The Role of MCP-1 in Epithelial to Mesenchymal Transition and Invasion during Early Mammary Carcinogenesis
Triple negative breast cancers are aggressive breast tumors that are characterized by the absence of estrogen receptor, progesterone receptor, and HER2. This absence of expression limits targeted therapeutic strategies. The result is a disease that is associated with a poor prognosis. The current survival rate for those afflicted with triple negative breast cancer is 77%. This survival rate is compared to a 93% survival rate for all other breast cancers combined. Furthermore, triple negative breast cancers disproportionately affect young and African American women.
The Carolina Breast Cancer Study demonstrated that obesity increased the risk of triple negative breast cancer in premenopausal women. These findings were supported by a meta-analysis of 11 epidemiological studies evaluating the association between triple negative breast cancer, obesity, and menopause status. Consequently, it is hypothesized that obesity in premenopausal women may contribute to the initiation and progression of triple negative breast cancer.
On average, adipose constitutes 70% of the breast. Obesity is a disease of increased adipose tissue, which can increase the adiposity of the breast. Studies show that obesity enhances the production of the inflammatory cytokines IL1β, IL6, IL8, TNFα, and MCP-1 in adipose tissue. Inflammatory cytokines contribute to proliferation and survival of malignant cells, migration and invasion, and induction of epithelial to mesenchymal transition (EMT).

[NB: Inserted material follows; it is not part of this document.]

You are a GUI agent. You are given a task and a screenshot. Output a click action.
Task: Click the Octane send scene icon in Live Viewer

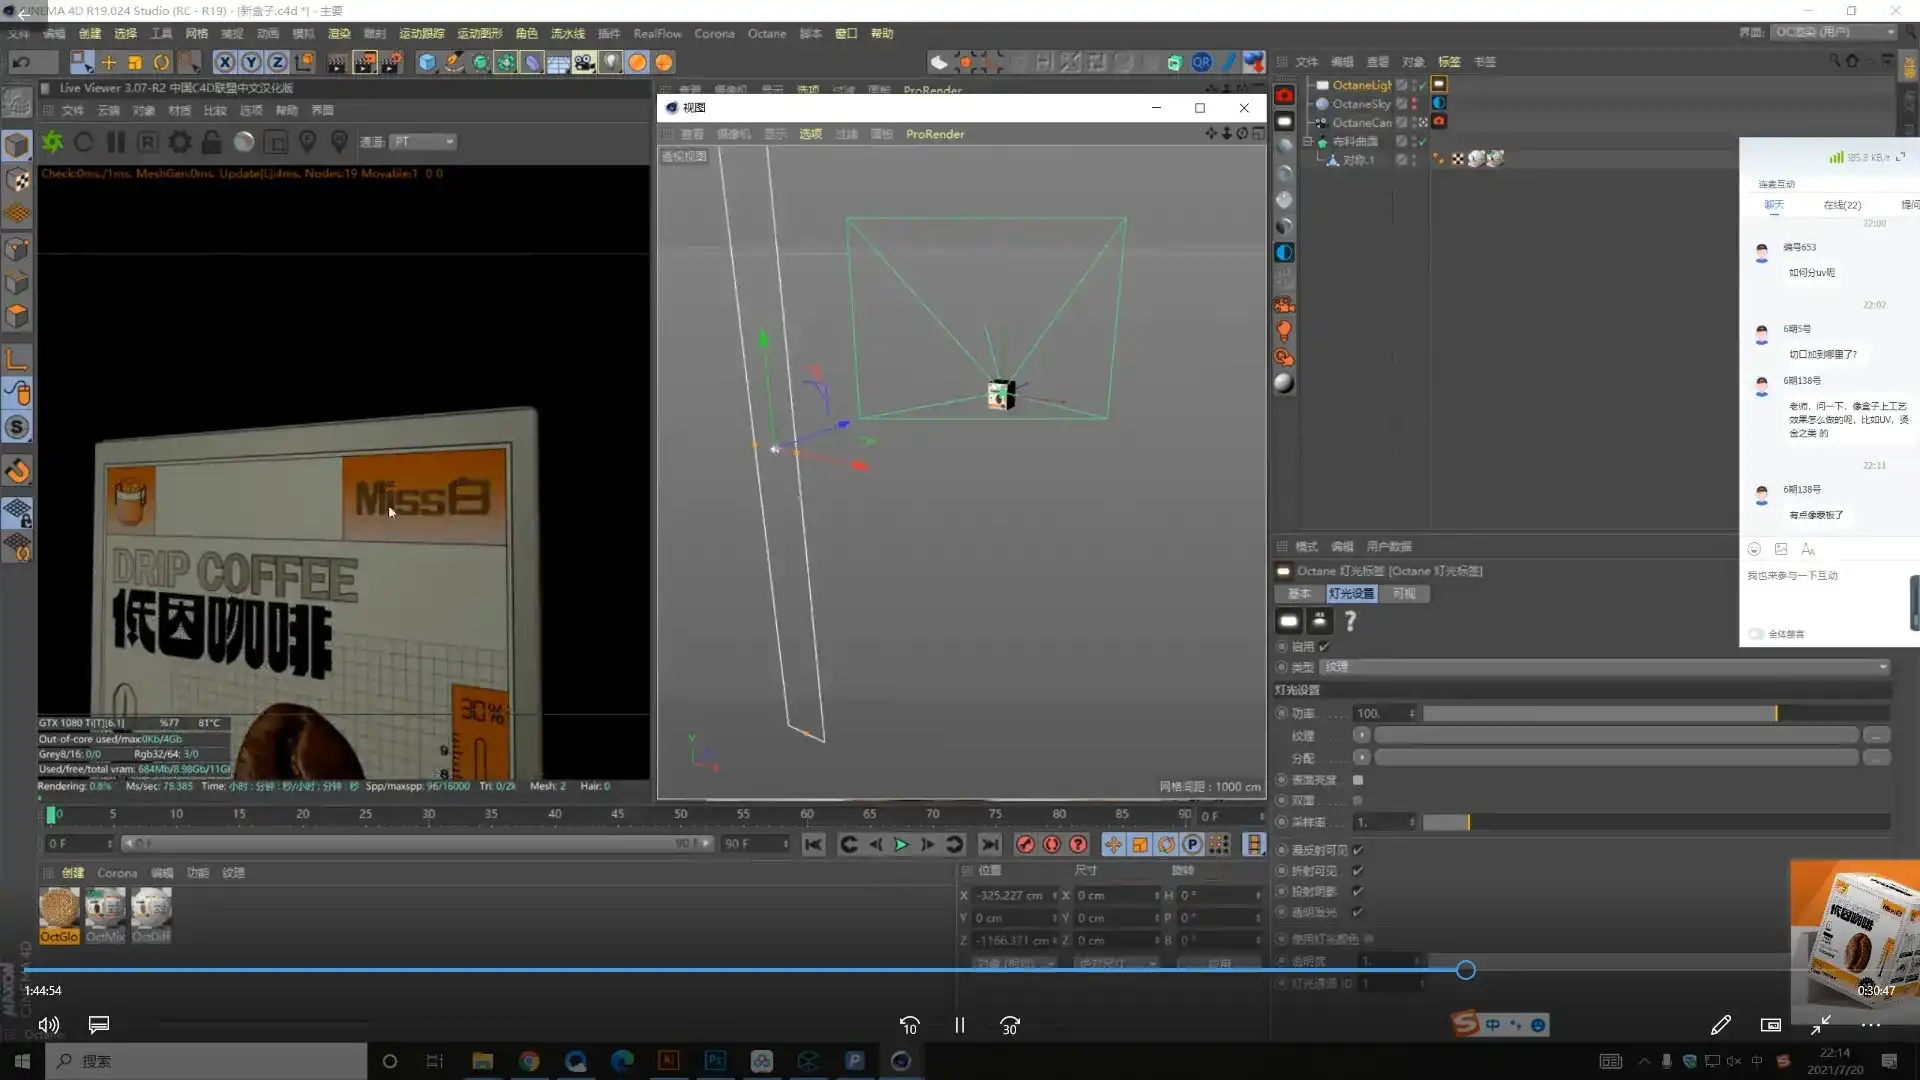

The purpose of this study is to investigate the role of adipose derived cytokines in promotion of EMT and invasion in early mammary carcinogenesis. To study EMT and invasion in early mammary carcinogenesis, a co-culture was generated using adipose stromal cell (ASC) conditioned media and the non-transformed, mammary epithelial cell line MCF10A. ASC-conditioned media was characterized for cytokine production. Findings indicated that IL6, IL8, and MCP-1 were secreted into the media. Researchers have extensively studied IL6 and IL8 in breast EMT, but the relevance of MCP-1 in breast carcinogenesis has only recently emerged. MCP-1 is involved in monocyte and macrophage trafficking, renal fibrosis and EMT, as well as EMT in peritoneal disease. The role of MCP-1 in renal and peritoneal EMT suggests that MCP-1 may induce EMT in mammary epithelial cells.
MCP-1 did not alter the protein expression levels of either E-cadherin or Vimentin in 2D culture. MCP-1 treatment did, however, rapidly phosphorylate Erk1/2 at T202/Y204 and induce chemotaxis of MCF10A cells in a Boyden Chamber migration assay. Erk1/2 phosphorylation and chemotaxis were inhibited by pretreatment with PD98059, a potent small molecule inhibitor of Erk signaling.
In 3D, MCF10A acini treated with MCP-1 lost expression of E-cadherin, β-catenin, and localized areas of Integrin α6. Additionally, MCP-1 induced outgrowth away from the MCF10A spheroids and invasion into the extracellular matrix during a spheroid gel invasion assay. MCP-1 did not induce the secretion of MMP-2 or MMP-9 during invasion. When the MCP-1 treated acini and spheroids were co-treated with PD98059 E-cadherin loss and invasion were inhibited respectively. This inhibition suggests that Erk activation is necessary for E-cadherin loss and cell invasion. The data indicate that MCP-1 plays a potential role in the early EMT and invasion of non-transformed, mammary epithelial cells. This study provides a foundation for the study of MCP-1 induced EMT and invasion in MCF10A cells. Further work will need to be completed to elucidate the mechanism by which MCP-1 decreases E-cadherin and induces invasion.